Ia mengaku mendapat banyak pesan Whatsapp dari para kerabat di luar Nangaroro bahkan di luar Kabupaten Nagekeo, agar mereka juga mendapat perhatian.
"Ya, kita pahami kesulitan mereka. Pak Gories infokan, beliau sedang koordinasi dengan teman-teman di Jakarta untuk tahap selanjutnya di tempat-tempat lain," kata Valens Daki-Soo yang juga sejak 1998 menjadi staf khusus Letjen TNI (Purn) Kiki Syahnakri, mantan Wakil KSAD yang kini Komisaris Utama Bank Artha Graha Internasional.
Ia melanjutkan, setelah sekian lama sering menyokong berbagai kegiatan sosial dan budaya dari berbagai daerah lain, kini saatnya menyentuh tanah kelahiran sendiri yang berada dalam keprihatinan.
"Ada komen kritis bahwa kami jangan hanya perhatikan warga di daerah sendiri.

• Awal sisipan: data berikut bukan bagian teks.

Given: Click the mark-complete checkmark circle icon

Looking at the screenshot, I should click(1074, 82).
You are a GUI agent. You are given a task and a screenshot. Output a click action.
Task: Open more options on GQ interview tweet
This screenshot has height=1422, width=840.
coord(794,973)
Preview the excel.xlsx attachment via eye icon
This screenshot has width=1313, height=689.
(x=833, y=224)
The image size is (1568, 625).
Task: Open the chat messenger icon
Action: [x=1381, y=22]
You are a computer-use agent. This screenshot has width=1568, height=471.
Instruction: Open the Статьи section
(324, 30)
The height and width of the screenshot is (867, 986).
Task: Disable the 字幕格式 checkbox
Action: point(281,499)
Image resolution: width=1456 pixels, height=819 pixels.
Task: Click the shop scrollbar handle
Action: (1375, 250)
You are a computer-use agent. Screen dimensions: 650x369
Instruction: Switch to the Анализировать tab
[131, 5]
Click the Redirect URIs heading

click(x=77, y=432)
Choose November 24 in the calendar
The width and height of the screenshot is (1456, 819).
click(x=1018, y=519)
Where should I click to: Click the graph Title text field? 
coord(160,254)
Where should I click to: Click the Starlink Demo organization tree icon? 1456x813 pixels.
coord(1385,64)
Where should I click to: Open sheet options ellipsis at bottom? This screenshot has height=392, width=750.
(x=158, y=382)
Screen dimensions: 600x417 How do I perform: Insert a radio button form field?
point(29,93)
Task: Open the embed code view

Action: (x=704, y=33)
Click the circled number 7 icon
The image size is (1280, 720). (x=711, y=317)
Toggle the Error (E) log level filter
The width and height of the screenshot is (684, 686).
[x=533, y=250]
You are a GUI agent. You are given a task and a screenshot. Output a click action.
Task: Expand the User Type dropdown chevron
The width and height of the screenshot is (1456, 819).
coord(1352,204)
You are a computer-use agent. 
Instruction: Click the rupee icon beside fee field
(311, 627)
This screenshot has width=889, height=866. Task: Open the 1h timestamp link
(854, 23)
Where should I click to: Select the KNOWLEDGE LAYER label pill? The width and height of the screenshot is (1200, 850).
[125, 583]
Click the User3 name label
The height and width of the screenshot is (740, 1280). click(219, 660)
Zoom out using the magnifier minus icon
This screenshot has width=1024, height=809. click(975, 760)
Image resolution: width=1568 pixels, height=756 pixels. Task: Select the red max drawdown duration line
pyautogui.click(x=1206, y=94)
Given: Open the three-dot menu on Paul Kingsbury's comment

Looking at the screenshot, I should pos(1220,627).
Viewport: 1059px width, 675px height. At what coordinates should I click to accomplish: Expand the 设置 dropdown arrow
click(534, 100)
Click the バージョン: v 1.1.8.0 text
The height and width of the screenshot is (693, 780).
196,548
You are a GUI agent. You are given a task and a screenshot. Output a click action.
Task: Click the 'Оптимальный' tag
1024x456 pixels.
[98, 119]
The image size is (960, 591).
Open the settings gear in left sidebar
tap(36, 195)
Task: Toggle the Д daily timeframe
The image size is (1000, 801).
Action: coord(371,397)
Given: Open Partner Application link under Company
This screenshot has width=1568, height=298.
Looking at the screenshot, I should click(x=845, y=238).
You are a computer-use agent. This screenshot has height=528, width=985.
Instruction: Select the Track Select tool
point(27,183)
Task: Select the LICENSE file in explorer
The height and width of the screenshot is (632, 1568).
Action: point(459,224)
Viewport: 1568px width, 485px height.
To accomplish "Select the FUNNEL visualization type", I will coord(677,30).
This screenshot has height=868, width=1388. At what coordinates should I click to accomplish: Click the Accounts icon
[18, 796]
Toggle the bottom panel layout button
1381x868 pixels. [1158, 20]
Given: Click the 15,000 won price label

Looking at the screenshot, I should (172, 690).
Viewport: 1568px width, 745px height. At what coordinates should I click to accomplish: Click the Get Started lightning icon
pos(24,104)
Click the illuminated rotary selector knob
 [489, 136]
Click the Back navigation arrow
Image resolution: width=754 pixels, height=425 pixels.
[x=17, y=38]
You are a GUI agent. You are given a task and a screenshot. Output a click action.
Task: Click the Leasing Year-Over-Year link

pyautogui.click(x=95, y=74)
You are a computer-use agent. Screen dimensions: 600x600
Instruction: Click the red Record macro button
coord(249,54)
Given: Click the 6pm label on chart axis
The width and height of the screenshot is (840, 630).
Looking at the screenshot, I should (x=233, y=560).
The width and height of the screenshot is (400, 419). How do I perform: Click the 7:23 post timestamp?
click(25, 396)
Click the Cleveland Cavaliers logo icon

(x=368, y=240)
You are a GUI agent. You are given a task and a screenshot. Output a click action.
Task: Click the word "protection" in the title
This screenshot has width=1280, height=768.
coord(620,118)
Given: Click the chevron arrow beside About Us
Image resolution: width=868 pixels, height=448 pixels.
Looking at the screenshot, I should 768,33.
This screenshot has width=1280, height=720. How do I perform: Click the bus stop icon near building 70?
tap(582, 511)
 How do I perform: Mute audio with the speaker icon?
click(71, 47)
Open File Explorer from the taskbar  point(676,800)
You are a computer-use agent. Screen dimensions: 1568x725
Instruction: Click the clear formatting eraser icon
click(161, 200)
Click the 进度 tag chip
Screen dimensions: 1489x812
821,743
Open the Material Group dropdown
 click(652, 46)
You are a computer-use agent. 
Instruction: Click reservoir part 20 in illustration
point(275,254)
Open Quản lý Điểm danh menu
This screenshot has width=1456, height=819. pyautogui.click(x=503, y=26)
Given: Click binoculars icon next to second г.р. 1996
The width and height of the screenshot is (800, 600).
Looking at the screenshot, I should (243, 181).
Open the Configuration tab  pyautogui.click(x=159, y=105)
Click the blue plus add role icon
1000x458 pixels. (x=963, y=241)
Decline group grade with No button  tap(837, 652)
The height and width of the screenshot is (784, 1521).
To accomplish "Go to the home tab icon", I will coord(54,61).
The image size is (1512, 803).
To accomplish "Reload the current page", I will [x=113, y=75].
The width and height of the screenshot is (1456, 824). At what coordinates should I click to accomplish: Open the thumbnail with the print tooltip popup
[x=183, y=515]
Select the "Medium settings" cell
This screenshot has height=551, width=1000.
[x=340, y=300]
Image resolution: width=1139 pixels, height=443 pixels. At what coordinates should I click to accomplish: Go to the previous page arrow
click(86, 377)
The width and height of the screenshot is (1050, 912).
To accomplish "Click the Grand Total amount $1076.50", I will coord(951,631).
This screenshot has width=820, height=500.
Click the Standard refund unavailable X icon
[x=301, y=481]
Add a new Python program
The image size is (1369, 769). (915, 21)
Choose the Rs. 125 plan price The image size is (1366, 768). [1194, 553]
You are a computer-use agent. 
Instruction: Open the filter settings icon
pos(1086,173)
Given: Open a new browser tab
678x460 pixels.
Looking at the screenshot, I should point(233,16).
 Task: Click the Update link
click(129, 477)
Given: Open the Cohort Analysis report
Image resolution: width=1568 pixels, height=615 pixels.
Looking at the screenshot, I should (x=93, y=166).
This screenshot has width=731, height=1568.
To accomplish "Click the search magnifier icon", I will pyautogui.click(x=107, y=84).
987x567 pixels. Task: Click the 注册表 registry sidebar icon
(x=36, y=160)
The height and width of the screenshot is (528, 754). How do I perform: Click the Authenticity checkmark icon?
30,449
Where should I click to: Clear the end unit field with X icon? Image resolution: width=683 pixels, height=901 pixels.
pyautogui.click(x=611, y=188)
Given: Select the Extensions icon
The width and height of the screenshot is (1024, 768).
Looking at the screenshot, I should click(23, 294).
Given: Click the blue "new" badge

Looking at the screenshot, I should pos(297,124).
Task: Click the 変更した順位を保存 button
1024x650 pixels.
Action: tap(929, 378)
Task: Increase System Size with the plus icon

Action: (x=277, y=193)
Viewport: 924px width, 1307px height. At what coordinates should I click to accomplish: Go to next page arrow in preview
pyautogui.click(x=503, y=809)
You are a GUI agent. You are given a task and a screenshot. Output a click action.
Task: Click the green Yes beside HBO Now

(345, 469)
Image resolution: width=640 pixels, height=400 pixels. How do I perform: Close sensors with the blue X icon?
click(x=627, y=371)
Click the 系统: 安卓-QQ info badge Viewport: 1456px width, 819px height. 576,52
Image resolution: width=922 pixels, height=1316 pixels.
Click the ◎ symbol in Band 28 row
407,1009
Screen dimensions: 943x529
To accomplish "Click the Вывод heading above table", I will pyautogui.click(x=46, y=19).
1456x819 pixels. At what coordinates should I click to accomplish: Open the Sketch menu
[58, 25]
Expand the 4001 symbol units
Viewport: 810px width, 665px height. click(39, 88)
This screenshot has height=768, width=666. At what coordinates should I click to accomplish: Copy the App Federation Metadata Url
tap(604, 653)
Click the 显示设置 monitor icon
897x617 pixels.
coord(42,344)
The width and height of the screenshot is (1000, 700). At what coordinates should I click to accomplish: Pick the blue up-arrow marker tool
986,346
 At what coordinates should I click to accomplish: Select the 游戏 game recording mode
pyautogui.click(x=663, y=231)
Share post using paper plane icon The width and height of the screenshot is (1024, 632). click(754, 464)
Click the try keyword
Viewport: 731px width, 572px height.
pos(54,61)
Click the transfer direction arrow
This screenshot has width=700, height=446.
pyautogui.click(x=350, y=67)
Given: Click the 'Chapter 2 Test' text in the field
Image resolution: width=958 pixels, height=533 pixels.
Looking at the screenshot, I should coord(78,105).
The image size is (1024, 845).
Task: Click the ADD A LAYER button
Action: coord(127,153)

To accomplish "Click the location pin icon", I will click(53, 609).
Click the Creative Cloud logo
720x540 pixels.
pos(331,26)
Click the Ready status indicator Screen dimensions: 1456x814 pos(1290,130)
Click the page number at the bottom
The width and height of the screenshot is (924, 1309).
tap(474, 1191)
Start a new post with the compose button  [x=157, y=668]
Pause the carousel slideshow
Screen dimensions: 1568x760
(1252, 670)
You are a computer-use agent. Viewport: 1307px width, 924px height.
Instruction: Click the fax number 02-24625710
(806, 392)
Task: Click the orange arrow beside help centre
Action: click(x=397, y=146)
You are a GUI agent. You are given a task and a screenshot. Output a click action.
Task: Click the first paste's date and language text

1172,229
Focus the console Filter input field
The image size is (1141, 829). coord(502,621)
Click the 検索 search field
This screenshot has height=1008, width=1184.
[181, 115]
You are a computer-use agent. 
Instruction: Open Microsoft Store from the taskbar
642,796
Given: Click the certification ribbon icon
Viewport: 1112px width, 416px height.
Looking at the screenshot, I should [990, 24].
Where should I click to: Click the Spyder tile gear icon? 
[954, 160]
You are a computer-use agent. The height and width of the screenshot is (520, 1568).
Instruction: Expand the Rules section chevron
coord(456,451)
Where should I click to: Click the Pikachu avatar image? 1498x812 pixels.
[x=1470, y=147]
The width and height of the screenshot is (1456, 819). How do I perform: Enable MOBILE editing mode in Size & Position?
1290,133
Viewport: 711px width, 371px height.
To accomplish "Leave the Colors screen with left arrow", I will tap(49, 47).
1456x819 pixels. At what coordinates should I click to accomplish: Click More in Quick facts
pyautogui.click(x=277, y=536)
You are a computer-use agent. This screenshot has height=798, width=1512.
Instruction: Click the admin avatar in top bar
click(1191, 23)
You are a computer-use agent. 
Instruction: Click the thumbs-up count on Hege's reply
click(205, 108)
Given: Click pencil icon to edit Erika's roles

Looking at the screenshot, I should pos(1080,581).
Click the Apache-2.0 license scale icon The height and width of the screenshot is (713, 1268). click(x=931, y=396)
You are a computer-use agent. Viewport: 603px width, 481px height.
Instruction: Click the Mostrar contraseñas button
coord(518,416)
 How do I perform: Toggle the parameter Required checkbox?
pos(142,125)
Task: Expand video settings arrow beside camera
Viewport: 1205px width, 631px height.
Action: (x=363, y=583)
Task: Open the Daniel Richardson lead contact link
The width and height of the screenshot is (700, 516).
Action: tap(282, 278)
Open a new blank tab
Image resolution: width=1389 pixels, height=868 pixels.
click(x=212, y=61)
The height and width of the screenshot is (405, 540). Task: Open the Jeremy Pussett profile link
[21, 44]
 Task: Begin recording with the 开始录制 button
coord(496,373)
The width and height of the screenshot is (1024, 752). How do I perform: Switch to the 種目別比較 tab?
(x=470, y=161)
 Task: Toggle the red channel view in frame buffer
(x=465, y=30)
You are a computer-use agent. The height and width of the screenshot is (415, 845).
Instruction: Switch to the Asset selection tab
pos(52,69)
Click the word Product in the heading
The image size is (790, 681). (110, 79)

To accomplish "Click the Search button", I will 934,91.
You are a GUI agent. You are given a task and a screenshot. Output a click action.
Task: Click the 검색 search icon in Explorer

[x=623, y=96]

Ya, saya mengerti komen getir macam ini karena semua sedang dalam kesusahan. Saya perlu sampaikan, selama ini Pak Gories baik langsung maupun lewat saya sudah sering mendukung kegiatan sosial-budaya berbagai komunitas dari daerah-daerah NTT di Jakarta. Kali ini kita kasih perhatian kecil untuk daerah sendiri. Tentu, sambil upayakan untuk daerah lain," tutur Valens.
Camat Agustinus Egho Wea menyampaikan rasa terima kasih dan apresiasi.
"Atas nama warga saya sampaikan terima kasih banyak kepada Bapak Gories dan Pak VDS. Kami merasa sangat terbantu karena ini merupakan posko bantuan pertama di Kecamatan Nangaroro, di saat warga berada dalam kesulitan besar," ungkapnya.